Briscoe shared details of his race earlier this year in Atlanta. He was fast in qualifying and the race, running top-five with 21 laps to go. A crash left him on the 31st, but that doesn’t tell the whole story.
“Atlanta’s one of those races I wish I could have back. Our car was so good. We qualified well, we raced really, really well, and I was able to be extremely aggressive,” Briscoe said. “I feel like my car handled better than anybody in the field. So, yeah, that’s a race I wish I could have back because the end-of-the-day result certainly didn’t reflect how good we were that day. It was just one of those situations where we got four-wide going into the corner and there was really only room for three cars, and I ended up being on the wrong end of it. But I’m excited to go back there. It’s a place where I felt like we gave one away in a sense – maybe not gave one away, but we were going to be in the mix at the end, for sure, if we were still rolling. Hopefully, our car will be able to handle as well as it did there the first time, and if we can do that and be as aggressive as we were, I feel like it can be a good day for us.”
The Atlanta 400 will start Briscoe’s eighth NASCAR Cup Series at Atlanta. His first two starts came on the old configuration, where his best finish was 15th, earned in July 2021. Despite the new layout in 2022, Briscoe equaled that finish in the debut of “new Atlanta” in March, where the driver of the No. 14 Mahindra Compact Tractors Ford Mustang Dark Horse for Stewart-Haas Racing started from the pole and led five laps. Fifteenth remains his best career Cup Series result at Atlanta.
“Atlanta’s unique because it is a superspeedway, so it’s not as comfortable to be loose as I would be at a Charlotte- or Darlington-type racetrack where it’s easier to slip and slide around,” added Briscoe. “At Atlanta, you want your car to be as stuck and comfortable as possible because you have to be aggressive, make moves, and do the superspeedway-style blocks and maneuvers. That place is probably a little bit tougher. The encouraging thing for us is how well our car handled in the first race. Hopefully, that difference from the guys who didn’t have the handling will be a little bit bigger, and our car will be able to adjust to the hotter weather. If that happens, I definitely feel like we’ll be in the mix.”
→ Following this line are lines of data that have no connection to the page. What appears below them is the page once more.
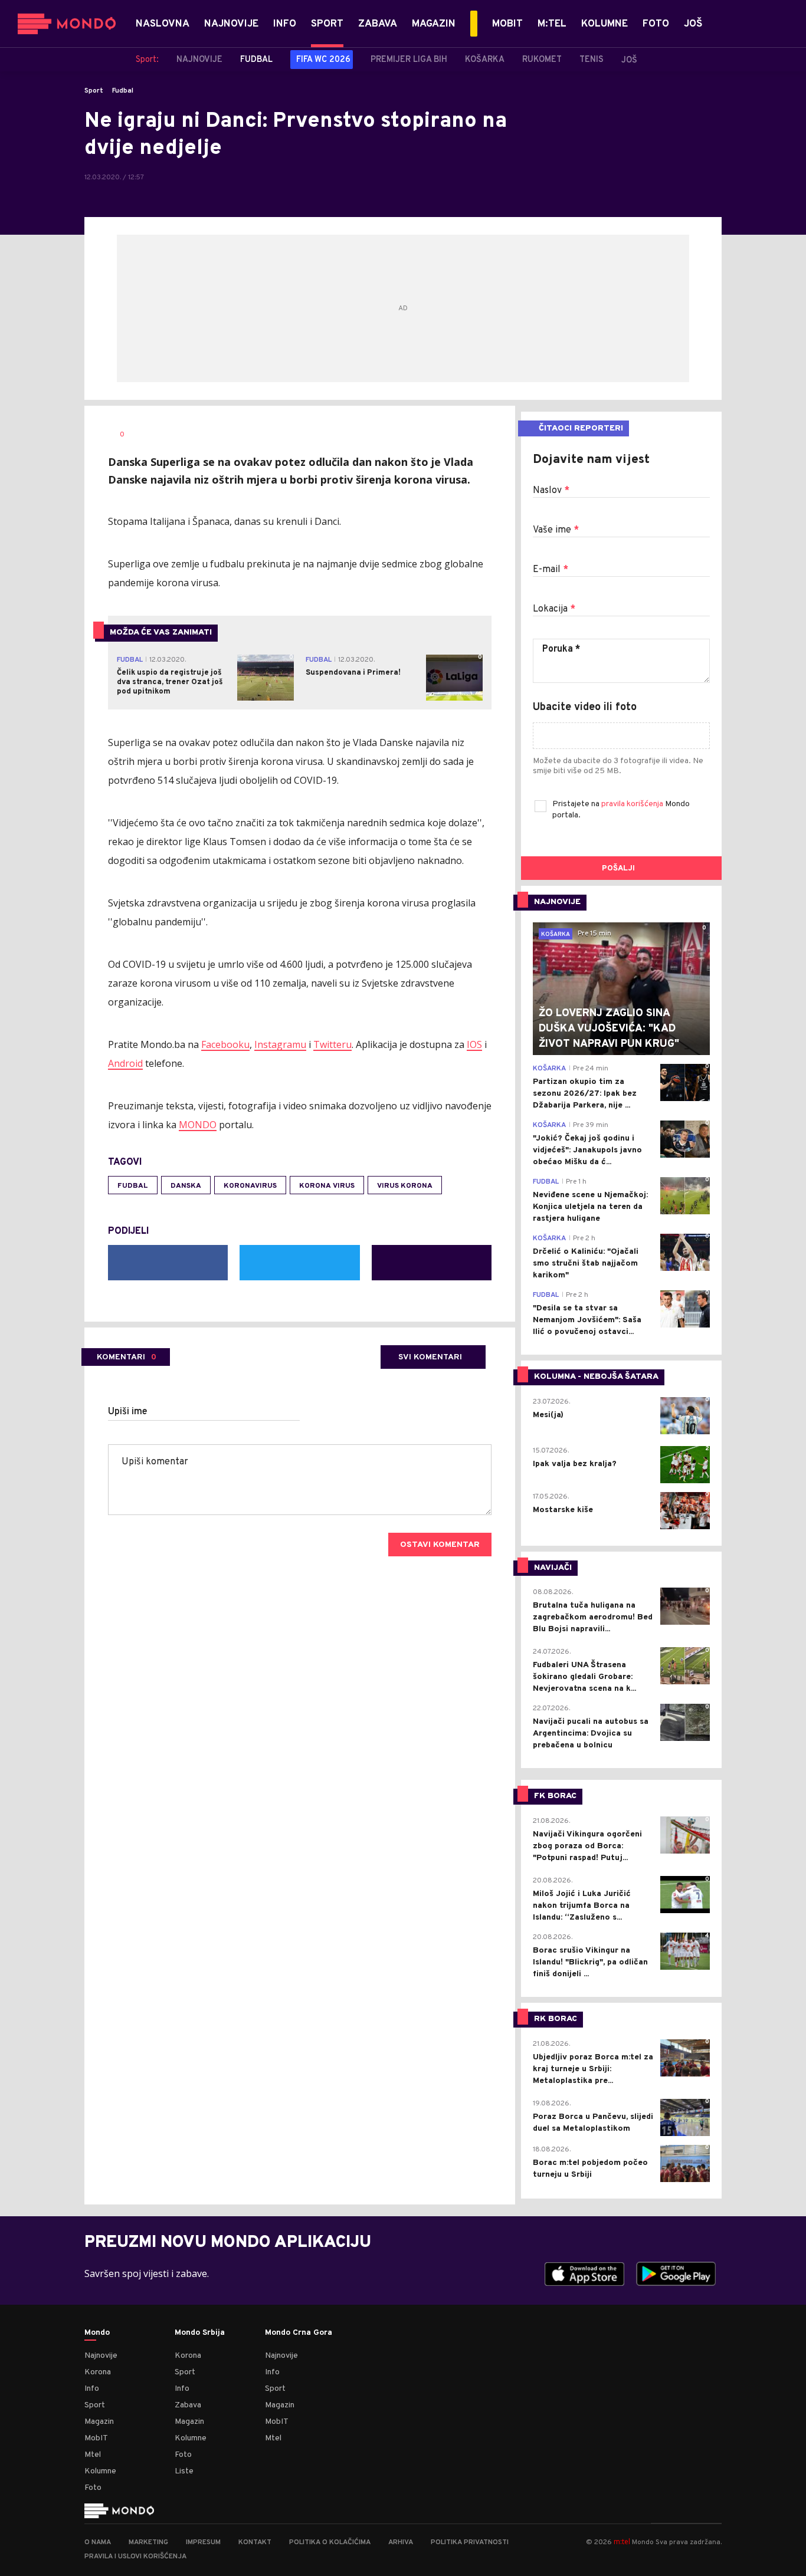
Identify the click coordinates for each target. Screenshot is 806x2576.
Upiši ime (128, 1412)
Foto (92, 2488)
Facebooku (225, 1044)
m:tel (622, 2541)
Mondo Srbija (200, 2333)
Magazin (99, 2422)
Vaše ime (556, 530)
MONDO (198, 1124)
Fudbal (122, 91)
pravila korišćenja (633, 804)
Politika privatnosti (470, 2542)
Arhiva (400, 2542)
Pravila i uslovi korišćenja (135, 2556)
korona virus (327, 1186)
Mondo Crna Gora (298, 2333)
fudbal (132, 1186)
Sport (93, 91)
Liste (184, 2471)
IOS (474, 1044)
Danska (186, 1186)
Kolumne (100, 2471)
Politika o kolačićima (330, 2542)
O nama (97, 2542)
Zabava (188, 2405)
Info (91, 2389)
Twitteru (332, 1044)
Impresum (203, 2542)
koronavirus (250, 1186)
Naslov (551, 490)
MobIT (96, 2438)
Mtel (92, 2455)
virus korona (405, 1186)
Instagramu (280, 1044)
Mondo (97, 2333)
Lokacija (554, 609)
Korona (97, 2372)
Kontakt (254, 2542)
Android (125, 1063)
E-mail (550, 569)
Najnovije (100, 2356)
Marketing (148, 2542)
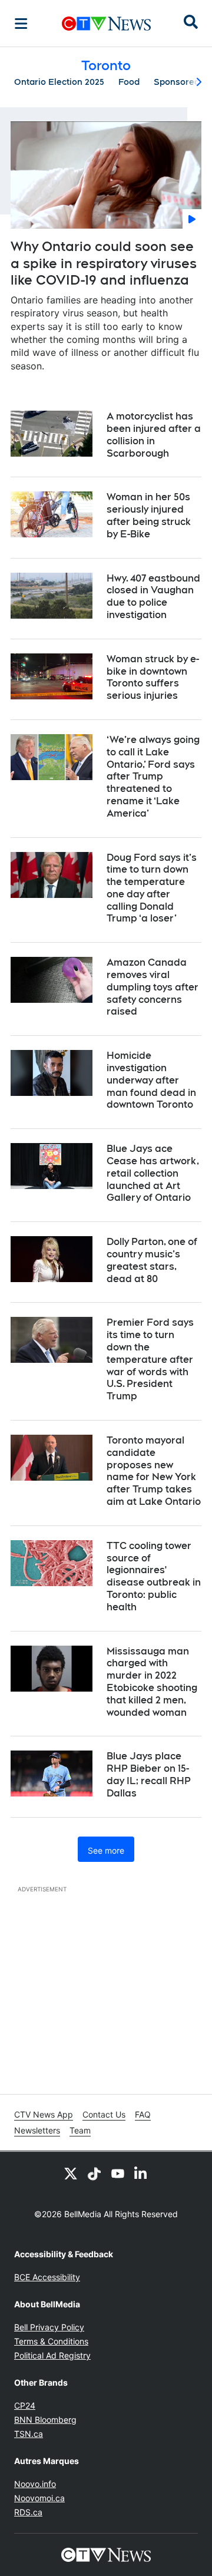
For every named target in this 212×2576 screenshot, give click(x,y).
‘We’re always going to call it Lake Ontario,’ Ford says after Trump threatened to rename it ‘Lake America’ (153, 776)
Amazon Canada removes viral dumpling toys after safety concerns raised (152, 987)
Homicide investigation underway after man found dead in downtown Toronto (151, 1080)
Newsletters (37, 2130)
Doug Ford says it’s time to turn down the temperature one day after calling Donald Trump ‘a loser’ (152, 888)
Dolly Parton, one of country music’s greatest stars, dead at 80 (152, 1260)
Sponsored (177, 82)
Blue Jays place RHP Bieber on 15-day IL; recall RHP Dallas (149, 1774)
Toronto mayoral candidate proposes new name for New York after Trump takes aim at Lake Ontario (154, 1471)
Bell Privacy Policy (49, 2327)
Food (129, 82)
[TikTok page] (94, 2173)
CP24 (24, 2405)
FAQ (143, 2114)
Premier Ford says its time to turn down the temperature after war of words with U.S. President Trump (150, 1359)
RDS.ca (28, 2512)
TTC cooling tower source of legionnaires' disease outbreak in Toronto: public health (154, 1576)
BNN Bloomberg (45, 2420)
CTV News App (43, 2114)
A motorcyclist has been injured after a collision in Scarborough (154, 434)
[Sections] (21, 23)
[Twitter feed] (71, 2173)
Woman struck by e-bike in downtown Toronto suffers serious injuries (153, 677)
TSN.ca (28, 2434)
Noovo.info (35, 2484)
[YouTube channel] (118, 2173)
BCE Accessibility (47, 2277)
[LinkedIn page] (141, 2173)
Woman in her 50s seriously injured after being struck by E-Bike (149, 515)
Outside of the NASCAR Cup Series, Briscoe has four other Atlanta starts. He ran three NASCAR Xfinity Series races at the track, each on the old layout, and never finished outside the top 15. His best result was ninth in June 2020. He made a lone NASCAR Craftsman Truck Series start in Atlanta in March 2017 and finished 25th.
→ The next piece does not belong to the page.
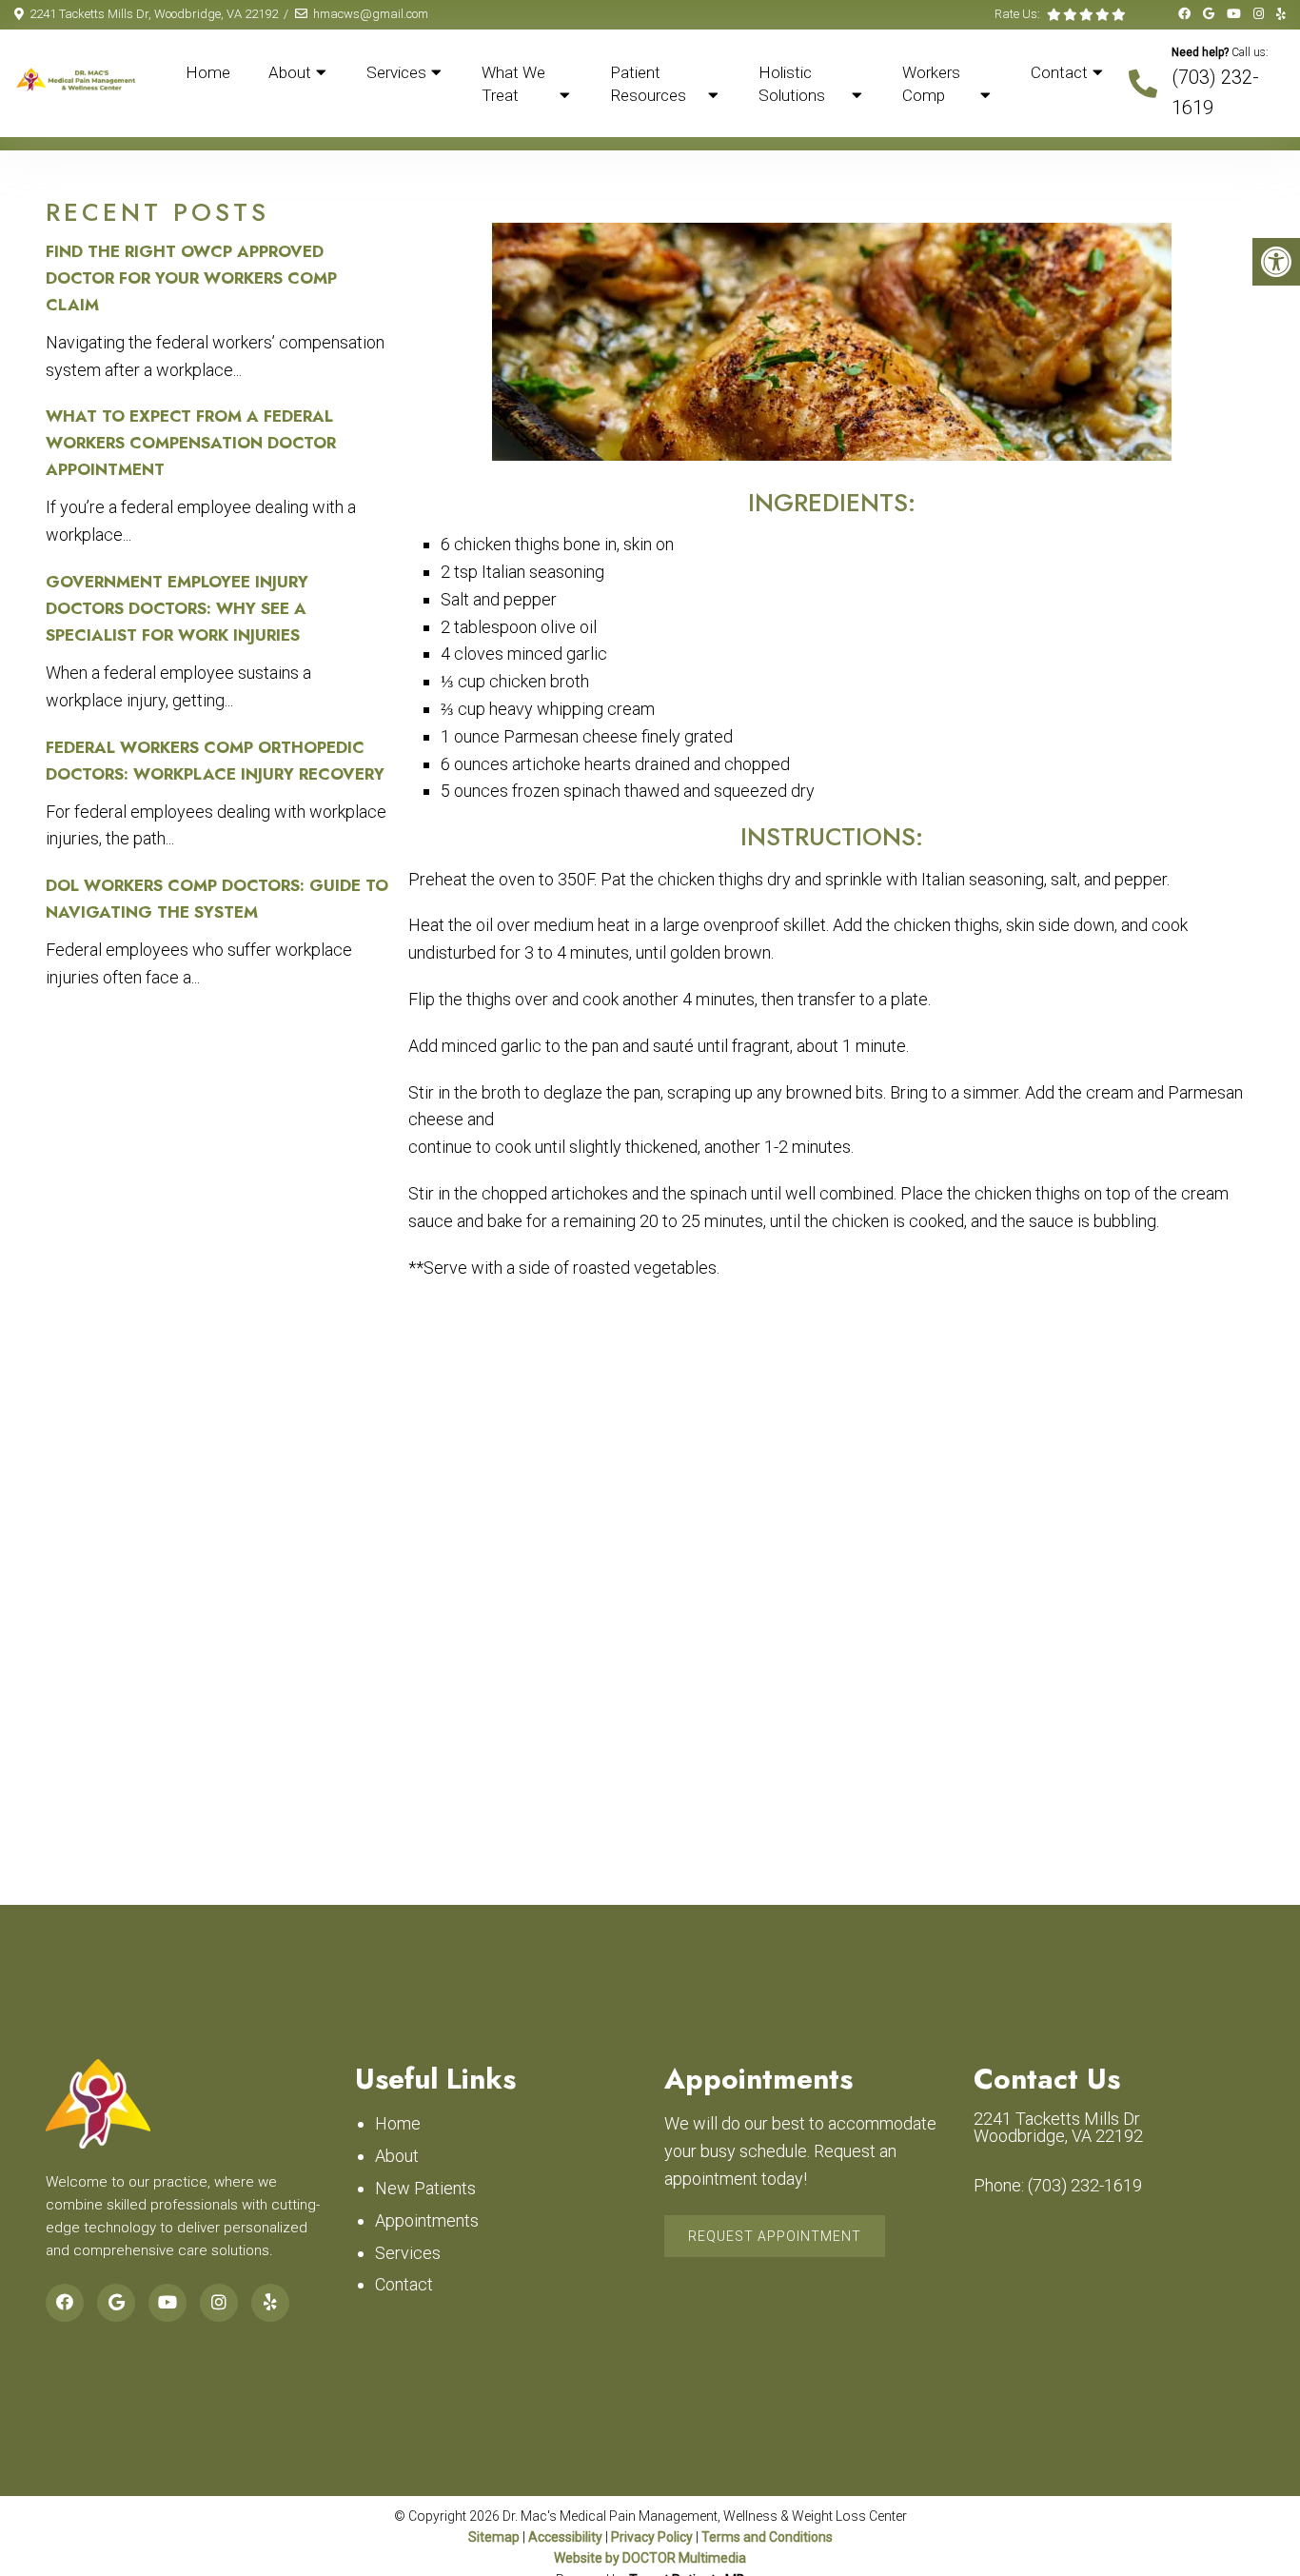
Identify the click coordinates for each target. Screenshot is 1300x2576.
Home (208, 72)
“Everything we can do to try and win more races and compete for a championship,” said Briscoe. “We want to go out with our heads held high. I’ve been in this same position with Brad Keselowski Racing (in the NASCAR Craftsman Truck Series) where we were going to shut down at the end of the year, and we were able to go and win the last race of the season, and I think that put a stamp on things. It’s cool to say, with all the circumstances you were in with all the chaos and everything, people trying to find another place to go, that they were still willing to put the work in and the effort to bring race-winning cars. Winning again would be pretty special, and that’s what we will try to do.”